§ **Exercise brief**
Can you return the marriage forum thread below word for word, with nothing added or changed?

Start Page text

It's a time I remember all too well. We, by the grace of God, did not get married. My careers would have both been belly up and I would have had a life I absolutely hated, and a wife that I resented and blamed for the "on the rocks" condition.

Too young, too soon to get married, too different in our desires of life. Thankfully, it didn't happen. I viewed that she was my "enemy", too, but could never figure out why. In retrospect, she wasn't against me, she was just trying to create her own "dream life". 

I didn't understand why she wanted things her way, and she couldn't understand why I wanted things my way. Not enough maturity in either one of us.

If we had gotten together 10-15 years later, when my careers (or, maybe just one) were established, she might have then been able to be a SAHM and had all free time during the day while they were at school.


----------



## Casual Observer

I posted this a few days ago, and it may be relevant here, dealing with the long-term implications of choices you're making today. I think what you're talking about sounds like a great opportunity, but you need to be very careful not to fall into the traps such a path lays out for you. https://talkaboutmarriage.com/copin...riage-crisis-overthinking-3.html#post19888395



> Originally Posted by netgear64 View Post
> I tend to think (as well as her) that the disconnect is lack of excitement. We're too busy with the day-to-day mundane stuff (work/kids/etc.) that it tends to crowd out time just to have a one-on-one conversation, Because by the time we do in the evening, we're too tired and want to flop in front of a TV or go to bed.
> I'd like to think our marriage is solid. We have always been faithful, been respectful, appreciative and supportive of each other. She has been an excellent mother and I am so grateful to have her. We tell each other we love each other, everyday. We feel we have such a strong relationship already, which is why it's so concerning to me.


And there it is, close to where my wife and I were 20 years ago, setting things in place for a bunch of pain & "realignment" we've been going through recently.

End Page text
Start Collected data

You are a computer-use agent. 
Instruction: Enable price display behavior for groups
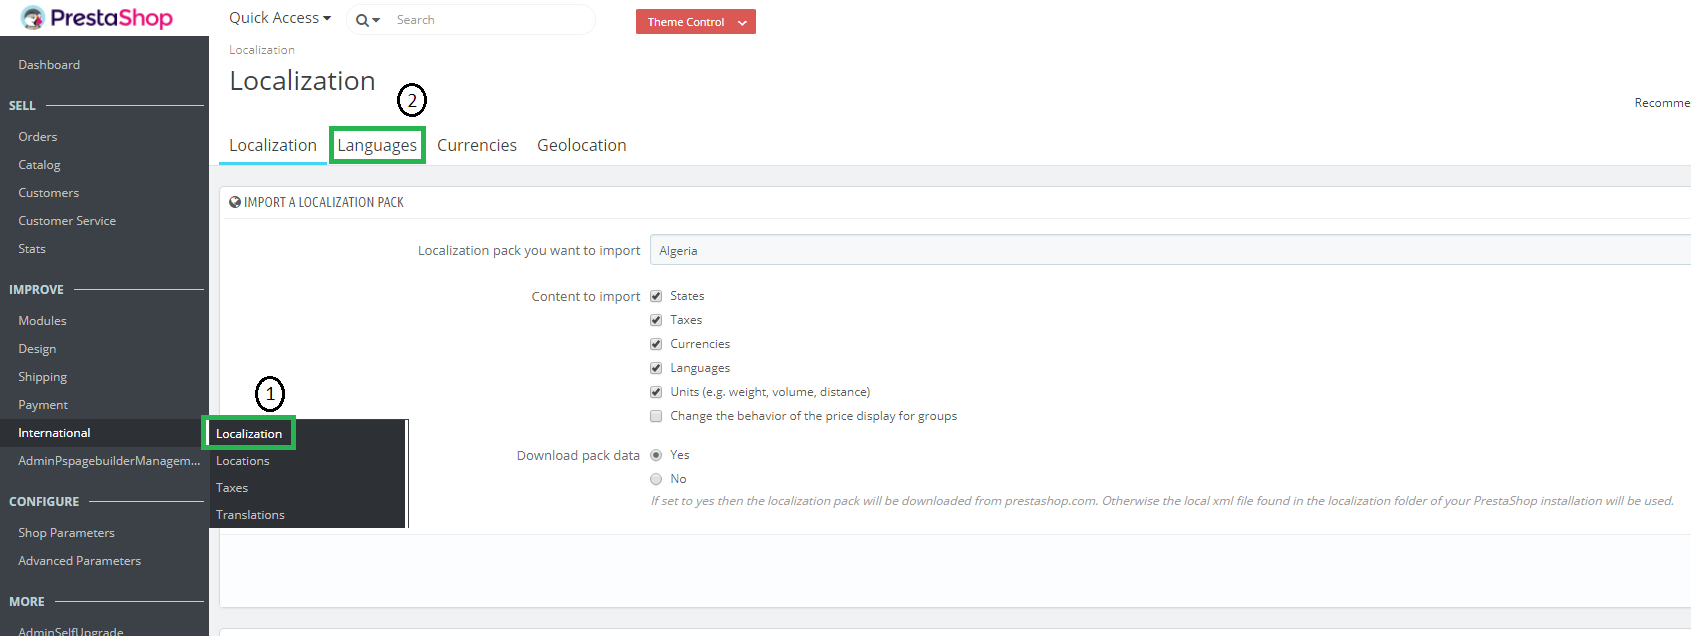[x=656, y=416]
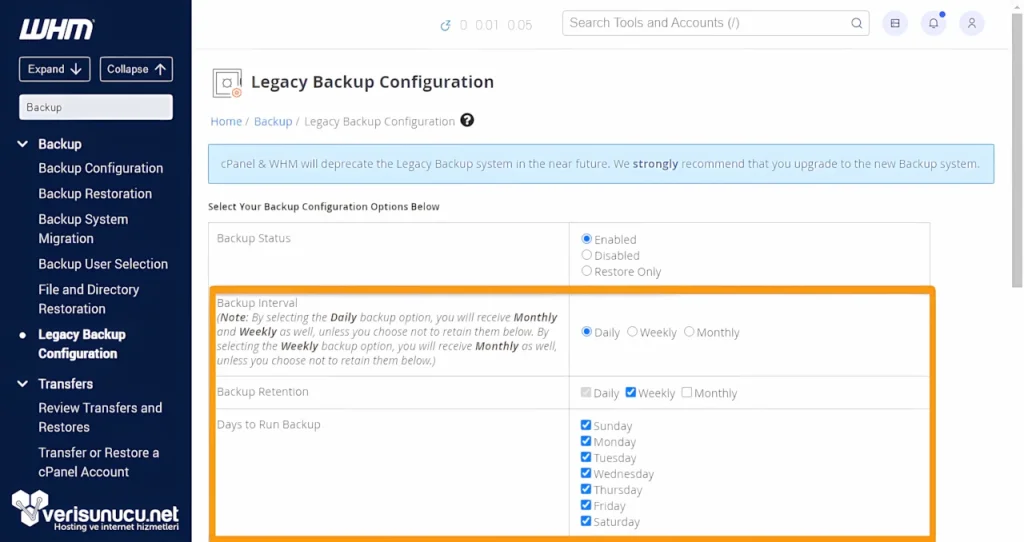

End Collected data

§ **Exercise solution**
It's a time I remember all too well. We, by the grace of God, did not get married. My careers would have both been belly up and I would have had a life I absolutely hated, and a wife that I resented and blamed for the "on the rocks" condition.

Too young, too soon to get married, too different in our desires of life. Thankfully, it didn't happen. I viewed that she was my "enemy", too, but could never figure out why. In retrospect, she wasn't against me, she was just trying to create her own "dream life". 

I didn't understand why she wanted things her way, and she couldn't understand why I wanted things my way. Not enough maturity in either one of us.

If we had gotten together 10-15 years later, when my careers (or, maybe just one) were established, she might have then been able to be a SAHM and had all free time during the day while they were at school.


----------



## Casual Observer

I posted this a few days ago, and it may be relevant here, dealing with the long-term implications of choices you're making today. I think what you're talking about sounds like a great opportunity, but you need to be very careful not to fall into the traps such a path lays out for you. https://talkaboutmarriage.com/copin...riage-crisis-overthinking-3.html#post19888395



> Originally Posted by netgear64 View Post
> I tend to think (as well as her) that the disconnect is lack of excitement. We're too busy with the day-to-day mundane stuff (work/kids/etc.) that it tends to crowd out time just to have a one-on-one conversation, Because by the time we do in the evening, we're too tired and want to flop in front of a TV or go to bed.
> I'd like to think our marriage is solid. We have always been faithful, been respectful, appreciative and supportive of each other. She has been an excellent mother and I am so grateful to have her. We tell each other we love each other, everyday. We feel we have such a strong relationship already, which is why it's so concerning to me.


And there it is, close to where my wife and I were 20 years ago, setting things in place for a bunch of pain & "realignment" we've been going through recently.